L’infirmière T.K.F a demandé à un stagiaire de placer des compresses sur la plaie, qui saignait. Son collègue, après avoir terminé avec la première patiente, est allé vérifier s’il n’y avait pas d’autres lésions.
L’infirmière T.K.F a ensuite demandé le nom du jeune homme pour l’inscrire dans le registre de consultation. Comme personne ne répondait, elle a commencé à rédiger l’ordonnance. Au cours de la prescription, le blessé s’est plaint qu’elle aurait dû poser un bandage sur sa plaie plutôt que de lui demander son nom. Dans un accès de colère, il a alors lancé le registre au visage de l’infirmière, avant de lui jeter une chaise.
Face à cette situation, une délégation de la Plateforme Santé, conduite par Kpan Mouty, accompagnée de membres du Synadsio-CI, a été reçue ce mardi 8 juillet par Sa Majesté Miessan Kacou Venance, à la cour royale.
Au cours des échanges, Kpan Mouty a sollicité l’appui du Roi pour sensibiliser la population, rappelant que les agents de santé sont présents avant tout pour la santé des habitants :
« Nous ne sommes pas des ennemis. Mais nous ne pouvons donner que ce que nous avons à l’hôpital. Ce que nous n’avons pas, nous devons parfois demander aux patients de nous aider à l’obtenir. Il ne faudrait pas que les gens y voient une forme de corruption ou qu’ils pensent que nous gardons les produits qui nous sont destinés pour soigner. Il y a ce que nous avons, et il y a ce que nous n’avons pas. La population doit comprendre cela. »

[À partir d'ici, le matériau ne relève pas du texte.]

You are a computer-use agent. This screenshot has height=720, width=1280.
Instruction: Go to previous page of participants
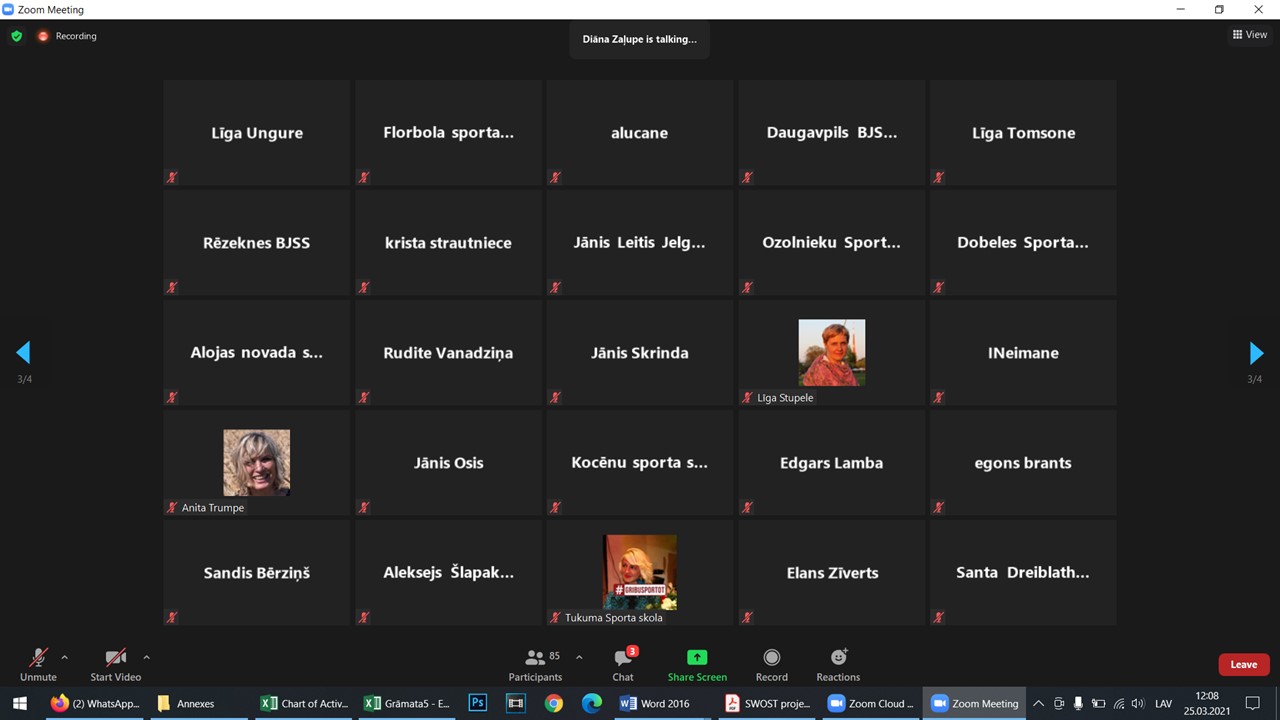23,353
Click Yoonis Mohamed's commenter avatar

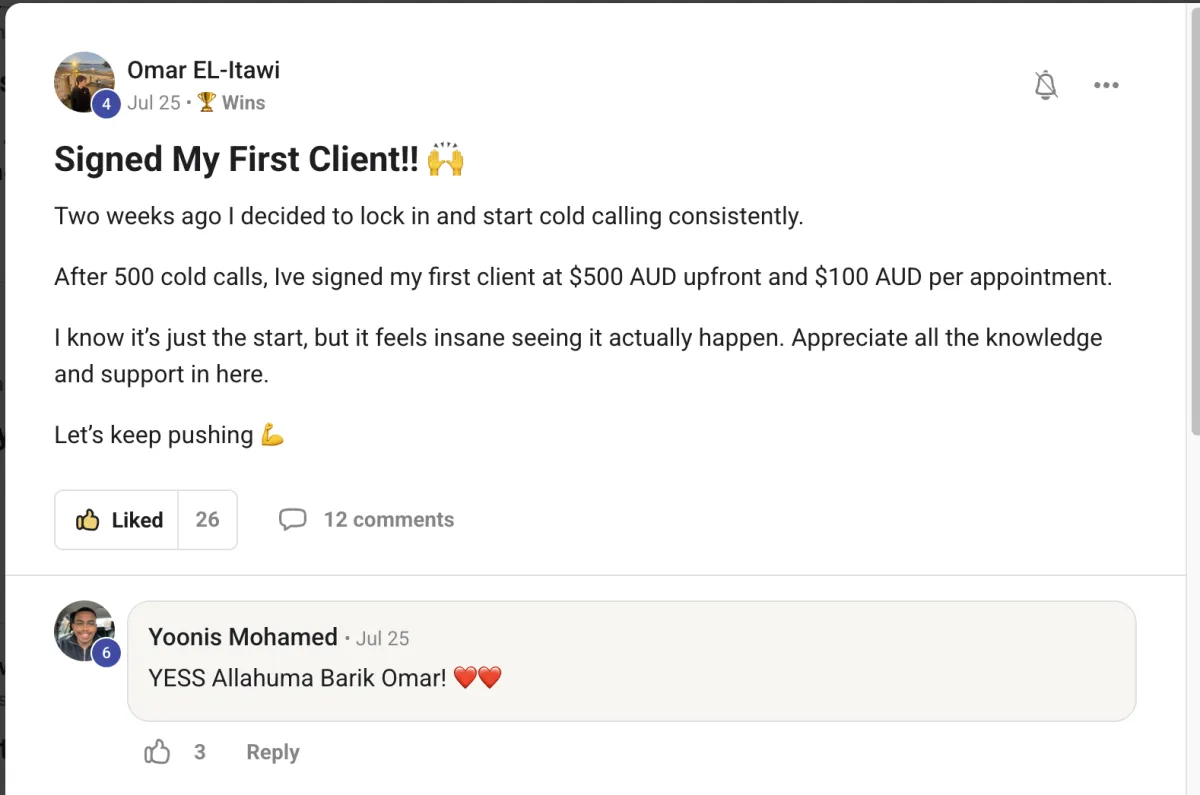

Le syndicaliste a également plaidé pour la mise à disposition d’une équipe de veille afin de soutenir les vigiles de garde « Il faut sensibiliser la population sur le fonctionnement de l’hôpital, diffuser régulièrement des messages dans les quartiers, et aider à retrouver l’usager qui a agressé notre collègue. »

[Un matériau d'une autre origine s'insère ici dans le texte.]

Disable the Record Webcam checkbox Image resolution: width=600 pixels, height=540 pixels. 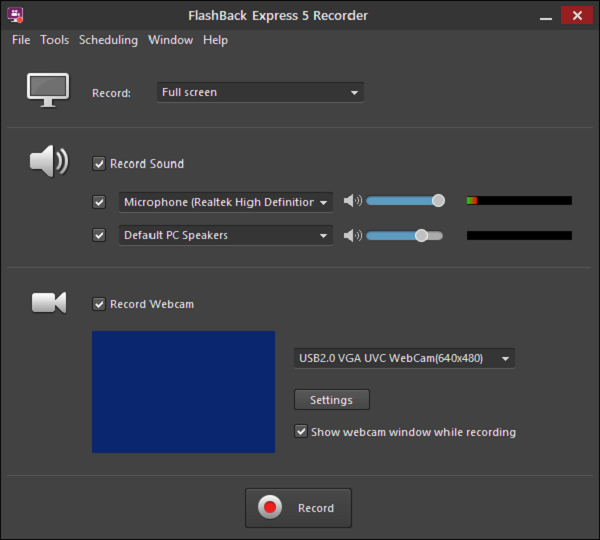[99, 304]
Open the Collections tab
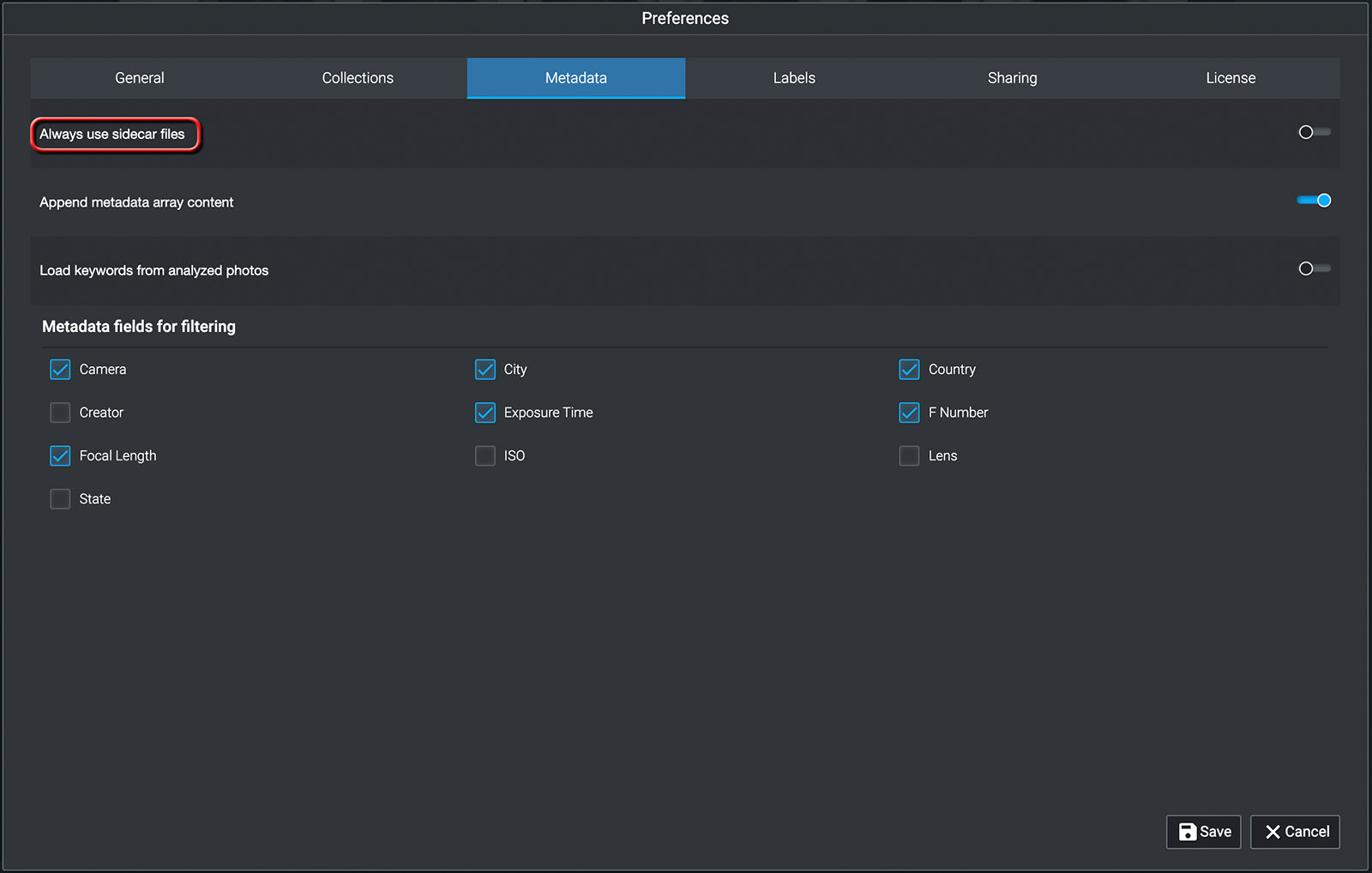The image size is (1372, 873). tap(358, 78)
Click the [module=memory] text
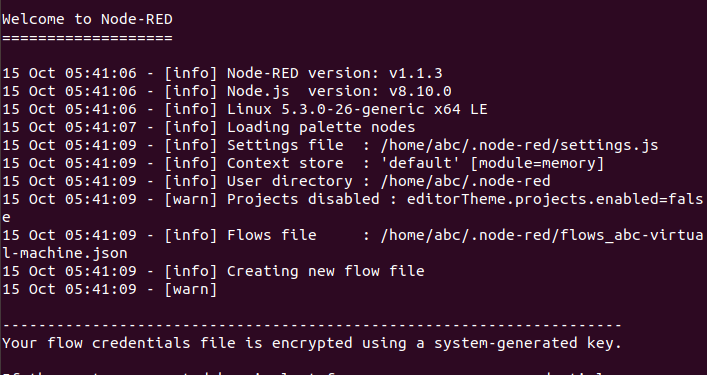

Concernant les visites et les horaires à l’hôpital, il a souligné la nécessité d’une éducation au sein de la population et a proposé la présence d’un représentant communautaire à l’accueil, qui ne soit pas un agent de santé, afin d’expliquer le circuit hospitalier. Il a également insisté sur la limitation du nombre d’accompagnateurs et rappelé que les agents de santé, à l’instar des membres de la Croix-Rouge, sont appelés à intervenir dans toutes les situations. Enfin, il a suggéré le recrutement éventuel de vigiles au sein même de la population.

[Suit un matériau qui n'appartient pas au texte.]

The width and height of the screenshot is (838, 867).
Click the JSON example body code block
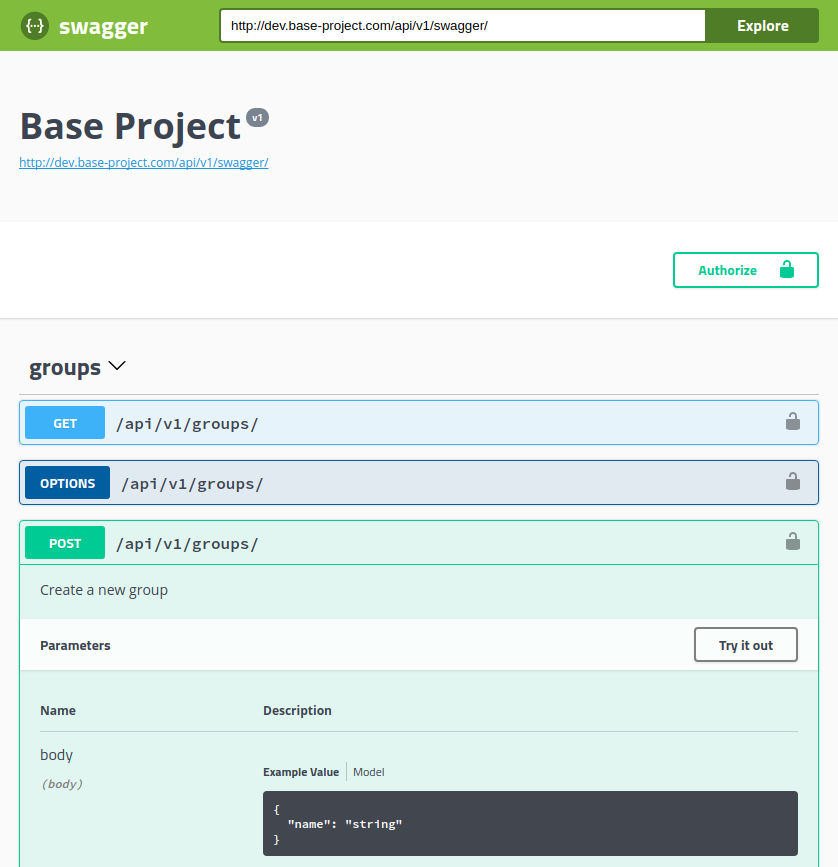pyautogui.click(x=530, y=823)
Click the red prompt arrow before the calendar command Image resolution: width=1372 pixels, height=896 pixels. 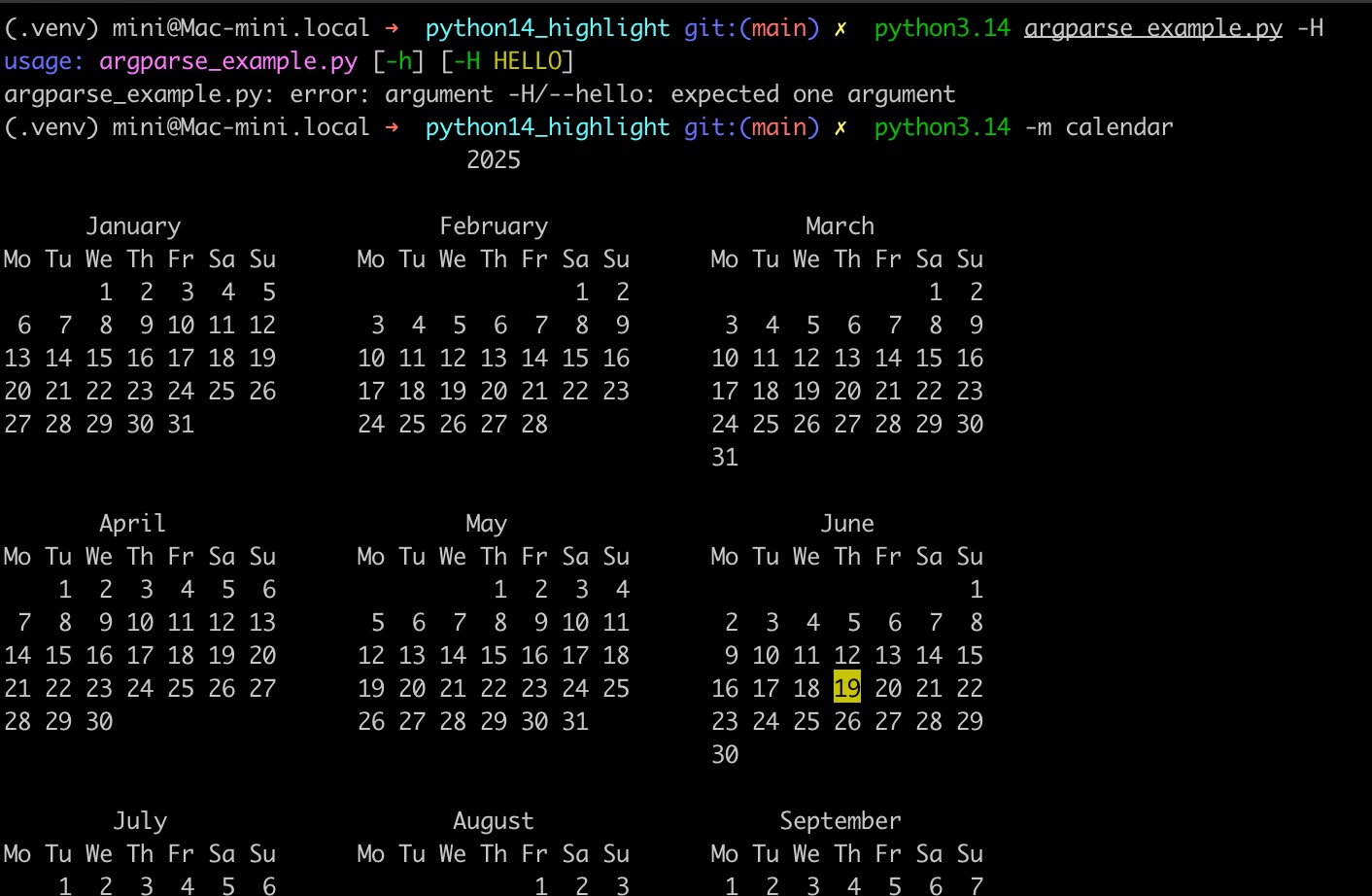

En réponse, Sa Majesté Miessan Kacou Venance a pris la parole. Il a exprimé sa colère face à ces actes et déploré que l’auteur de l’agression n’ait pas encore été identifié.
Le Roi a invité les agents de santé à ne pas se laisser décourager par des cas isolés. Il a promis que des enquêtes seraient menées pour retrouver les fauteurs de troubles.
Sa Majesté Miessan Kacou a également annoncé la tenue prochaine d’une réunion avec le préfet afin de lui exposer la situation :
« Nous allons activer notre plan Vigipirate. Je vous témoigne toute ma solidarité. Pour ceux qui envisagent de quitter Bonoua, je vous demande de revoir votre position. Laissez-nous le temps de gérer cette affaire à notre façon. Percevez notre volonté de changer les choses », a déclaré le Roi devant la délégation.
Au terme de la rencontre, Kpan Mouty s’est dit globalement satisfait « Le Roi nous a promis de sensibiliser sa population et de transmettre fidèlement notre message, afin d’éviter des affrontements et d’empêcher le départ massif des fonctionnaires de Bonoua. Nous devons rester unis pour protéger la population et garantir la santé des habitants de Bonoua. Je compte énormément sur le Roi pour assurer la quiétude et la sécurité des agents de santé. »
Pour sa part, Elo A. Alexandre, chef de la génération au pouvoir, a réitéré ses excuses pour ce désagrément. Il a promis qu’une vaste campagne de sensibilisation serait menée auprès des populations et a assuré que le Roi convoquera une grande réunion communautaire.
« Je crois que nous devons travailler ensemble pour que l’État sache que le corps médical est là pour servir la population. », a t il dit.
À noter que Bonoua, grande ville située au sud d’Abidjan, compte près de 117 000 habitants.